もちろん、終盤のクライマックスというべき直の冥界下りの部分も大きく描写が加えられていますが、しかし特に目に付くのは、この過去描写の部分であることは間違いありません。
(これは後半ではありませんが、十鴇に復讐されるあの××貴族にも描写の追加があったのにも驚き――もっともこれは十鴇の姉についてのものと思うべきでしょうか)
正直なところ、旧版読者としては、物語の筋は変わらずに登場人物の過去話が一気に増えたのに少々驚かされるのですが、しかし内容としては、そのいずれもが、「現在」を語るのに必要な――つまりは何故その人物が現在そのように振る舞うかを語るためのものであると理解できます。
何よりも、過去の巡る因果の水車に翻弄される人々を、そしてそれでも現在を生き、そしてその先の未来に向かおうとする者を描く物語として、これが必要な部分であることは間違いないでしょう。
(そして現在――これも今回描きおろされた、クライマックスでの直の言葉を聞いた十鴇の表情だけでも、この描きおろしの価値はあったと感じます)
そしてまた、個人的に大きく唸らされたのは、ラストシーンであります。本作が、岡本綺堂の『玉藻の前』を踏まえたものであることは既に述べましたが、この場面には、『玉藻の前』の結末を意識した描写があると感じられます。
もちろんそれは私個人の印象かもしれません。

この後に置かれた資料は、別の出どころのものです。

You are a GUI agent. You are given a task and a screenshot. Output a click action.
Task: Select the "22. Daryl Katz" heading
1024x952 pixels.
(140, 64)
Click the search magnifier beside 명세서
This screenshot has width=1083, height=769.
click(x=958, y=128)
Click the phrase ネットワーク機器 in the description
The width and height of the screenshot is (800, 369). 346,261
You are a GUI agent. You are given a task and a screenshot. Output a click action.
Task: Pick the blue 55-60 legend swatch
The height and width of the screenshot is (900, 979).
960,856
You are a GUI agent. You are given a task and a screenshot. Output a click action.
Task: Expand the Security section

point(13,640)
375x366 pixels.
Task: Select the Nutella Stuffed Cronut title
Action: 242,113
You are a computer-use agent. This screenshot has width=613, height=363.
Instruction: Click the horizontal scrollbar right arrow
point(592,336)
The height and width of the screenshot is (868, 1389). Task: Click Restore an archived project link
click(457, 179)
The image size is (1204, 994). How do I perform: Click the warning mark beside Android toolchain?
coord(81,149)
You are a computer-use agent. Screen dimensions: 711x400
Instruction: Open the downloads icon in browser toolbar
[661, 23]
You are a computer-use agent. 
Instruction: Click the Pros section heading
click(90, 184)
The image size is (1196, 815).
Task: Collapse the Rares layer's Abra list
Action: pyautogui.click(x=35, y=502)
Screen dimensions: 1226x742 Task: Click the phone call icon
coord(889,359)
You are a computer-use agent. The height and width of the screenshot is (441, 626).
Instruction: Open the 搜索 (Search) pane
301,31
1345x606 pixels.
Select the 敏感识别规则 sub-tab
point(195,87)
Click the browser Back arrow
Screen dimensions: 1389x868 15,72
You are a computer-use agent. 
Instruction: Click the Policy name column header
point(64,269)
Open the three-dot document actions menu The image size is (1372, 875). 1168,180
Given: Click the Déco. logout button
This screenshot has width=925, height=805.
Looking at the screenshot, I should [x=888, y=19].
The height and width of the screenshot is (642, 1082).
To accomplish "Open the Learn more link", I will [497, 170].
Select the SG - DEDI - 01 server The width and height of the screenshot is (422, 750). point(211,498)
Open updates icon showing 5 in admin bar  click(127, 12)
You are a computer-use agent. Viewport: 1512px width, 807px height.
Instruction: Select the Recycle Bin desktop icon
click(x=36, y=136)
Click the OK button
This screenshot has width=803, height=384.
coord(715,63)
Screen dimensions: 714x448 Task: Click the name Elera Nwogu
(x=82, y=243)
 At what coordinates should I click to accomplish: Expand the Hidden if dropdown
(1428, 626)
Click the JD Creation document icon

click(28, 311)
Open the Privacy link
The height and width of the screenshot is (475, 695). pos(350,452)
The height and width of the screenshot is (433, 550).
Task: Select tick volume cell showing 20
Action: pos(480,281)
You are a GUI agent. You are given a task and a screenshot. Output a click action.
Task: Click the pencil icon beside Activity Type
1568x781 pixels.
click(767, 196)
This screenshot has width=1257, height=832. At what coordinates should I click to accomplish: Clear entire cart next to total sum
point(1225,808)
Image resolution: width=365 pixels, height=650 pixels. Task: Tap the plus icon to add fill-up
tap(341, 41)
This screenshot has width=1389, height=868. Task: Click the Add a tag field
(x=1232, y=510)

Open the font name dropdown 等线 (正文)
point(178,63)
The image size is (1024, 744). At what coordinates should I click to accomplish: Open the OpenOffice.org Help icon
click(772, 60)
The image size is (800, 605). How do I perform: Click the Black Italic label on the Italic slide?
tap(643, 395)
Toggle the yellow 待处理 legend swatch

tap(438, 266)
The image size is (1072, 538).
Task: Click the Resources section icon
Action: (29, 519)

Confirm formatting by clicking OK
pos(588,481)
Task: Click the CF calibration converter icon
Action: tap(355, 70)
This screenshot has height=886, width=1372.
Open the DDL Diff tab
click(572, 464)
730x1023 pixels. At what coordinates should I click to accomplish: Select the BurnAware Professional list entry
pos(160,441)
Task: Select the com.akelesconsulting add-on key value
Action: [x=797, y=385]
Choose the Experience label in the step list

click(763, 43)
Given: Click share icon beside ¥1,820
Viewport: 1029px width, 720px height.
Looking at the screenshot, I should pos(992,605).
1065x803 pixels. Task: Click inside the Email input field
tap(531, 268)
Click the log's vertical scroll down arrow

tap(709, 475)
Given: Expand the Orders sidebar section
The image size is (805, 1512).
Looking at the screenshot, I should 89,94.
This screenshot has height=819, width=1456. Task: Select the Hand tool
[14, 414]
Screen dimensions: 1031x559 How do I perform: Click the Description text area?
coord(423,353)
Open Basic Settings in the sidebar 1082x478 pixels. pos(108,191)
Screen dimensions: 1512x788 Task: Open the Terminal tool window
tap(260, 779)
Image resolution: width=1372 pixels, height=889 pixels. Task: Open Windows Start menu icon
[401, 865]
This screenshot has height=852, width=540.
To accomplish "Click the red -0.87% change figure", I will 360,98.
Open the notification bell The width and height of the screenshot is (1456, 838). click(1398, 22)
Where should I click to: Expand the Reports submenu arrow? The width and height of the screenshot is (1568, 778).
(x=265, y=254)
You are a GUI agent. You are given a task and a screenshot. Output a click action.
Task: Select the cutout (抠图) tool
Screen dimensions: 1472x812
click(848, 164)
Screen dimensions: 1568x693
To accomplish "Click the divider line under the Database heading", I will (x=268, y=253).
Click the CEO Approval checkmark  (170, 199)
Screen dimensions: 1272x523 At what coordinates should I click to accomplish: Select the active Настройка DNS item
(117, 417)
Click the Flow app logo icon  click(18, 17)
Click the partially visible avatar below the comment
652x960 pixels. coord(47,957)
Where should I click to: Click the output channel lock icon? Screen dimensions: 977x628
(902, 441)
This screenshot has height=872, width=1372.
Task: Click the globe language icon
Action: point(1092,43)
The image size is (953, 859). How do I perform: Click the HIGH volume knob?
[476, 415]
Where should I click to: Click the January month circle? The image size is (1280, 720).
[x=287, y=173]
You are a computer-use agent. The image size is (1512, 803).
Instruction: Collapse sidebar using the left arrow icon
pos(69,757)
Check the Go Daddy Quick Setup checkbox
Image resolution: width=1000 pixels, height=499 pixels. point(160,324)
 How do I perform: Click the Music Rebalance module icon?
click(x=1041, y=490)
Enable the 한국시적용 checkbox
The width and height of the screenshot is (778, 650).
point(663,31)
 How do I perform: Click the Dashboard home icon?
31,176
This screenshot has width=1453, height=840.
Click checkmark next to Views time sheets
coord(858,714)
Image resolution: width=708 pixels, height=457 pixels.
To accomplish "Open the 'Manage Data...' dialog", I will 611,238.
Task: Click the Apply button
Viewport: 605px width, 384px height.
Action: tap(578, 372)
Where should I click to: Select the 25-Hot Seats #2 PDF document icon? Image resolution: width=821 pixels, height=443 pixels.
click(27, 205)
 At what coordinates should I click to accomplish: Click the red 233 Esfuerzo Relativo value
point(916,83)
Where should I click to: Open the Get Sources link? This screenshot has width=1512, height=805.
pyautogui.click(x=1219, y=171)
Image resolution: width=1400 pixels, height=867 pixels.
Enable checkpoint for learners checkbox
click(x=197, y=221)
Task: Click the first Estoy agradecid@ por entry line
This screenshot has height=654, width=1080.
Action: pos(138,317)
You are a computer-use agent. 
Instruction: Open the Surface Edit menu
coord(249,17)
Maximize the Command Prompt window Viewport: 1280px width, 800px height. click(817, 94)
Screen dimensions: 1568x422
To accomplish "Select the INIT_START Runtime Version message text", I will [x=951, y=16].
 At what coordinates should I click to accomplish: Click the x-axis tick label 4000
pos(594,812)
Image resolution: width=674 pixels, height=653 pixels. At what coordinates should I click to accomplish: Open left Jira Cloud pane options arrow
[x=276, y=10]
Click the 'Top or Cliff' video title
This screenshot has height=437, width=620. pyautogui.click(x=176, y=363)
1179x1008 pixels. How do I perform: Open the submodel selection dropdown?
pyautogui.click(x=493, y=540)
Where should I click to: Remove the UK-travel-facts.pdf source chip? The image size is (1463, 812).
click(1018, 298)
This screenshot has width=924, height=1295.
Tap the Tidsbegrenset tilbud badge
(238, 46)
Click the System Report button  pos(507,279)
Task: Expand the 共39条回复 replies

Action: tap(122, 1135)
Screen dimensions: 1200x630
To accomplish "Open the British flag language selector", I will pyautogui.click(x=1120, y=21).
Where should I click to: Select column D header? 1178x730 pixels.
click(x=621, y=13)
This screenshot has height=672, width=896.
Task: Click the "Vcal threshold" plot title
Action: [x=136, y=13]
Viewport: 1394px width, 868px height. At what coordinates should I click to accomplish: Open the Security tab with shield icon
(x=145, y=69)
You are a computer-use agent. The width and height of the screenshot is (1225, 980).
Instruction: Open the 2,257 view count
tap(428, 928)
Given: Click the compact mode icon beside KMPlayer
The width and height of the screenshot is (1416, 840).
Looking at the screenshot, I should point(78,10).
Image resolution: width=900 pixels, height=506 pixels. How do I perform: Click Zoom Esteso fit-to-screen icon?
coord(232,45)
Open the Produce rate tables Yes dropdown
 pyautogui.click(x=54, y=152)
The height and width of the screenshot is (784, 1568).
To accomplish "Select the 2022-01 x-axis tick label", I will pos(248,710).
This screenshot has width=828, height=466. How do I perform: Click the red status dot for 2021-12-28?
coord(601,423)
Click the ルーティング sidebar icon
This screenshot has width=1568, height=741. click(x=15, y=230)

しかしあるいはこのまま、旧版と異なる結末を迎えるのでは、と一瞬危ぶんだところから、鮮やかに爽やかに立ち上がってみせるこの描写が素晴らしいことは間違いないでしょう。
そしてそれは単に大妖に利用された犠牲者ではなく、あくまでも己の意思で以て大妖と行動を共にし、その運命を生き抜いた十鴇と、そんな彼女のために己の全てを擲とうとしながらも、なおそれだけが彼女を愛する形だけではないと理解した直と――あくまでも己の足で立ってみせる二人の物語に相応しい結末であり、そしてそれこそが、玉藻前の伝説を現代に描いてみせた一つの意味であると感じるのです。
この完全版によって、本作は見事な本歌取りを成し遂げてみせた――そう感じるのです。
分厚い上下巻セットで五千円超えというスタイルにたじろぐ方も少なくはないと思います。私もそうでした。
しかし旧版をご覧になり、本作に惹かれた方であれば――あるいは未読でも作者のファン、玉藻前ファンであれば、ぜひ手にとって欲しい、それだけの価値はある作品であります。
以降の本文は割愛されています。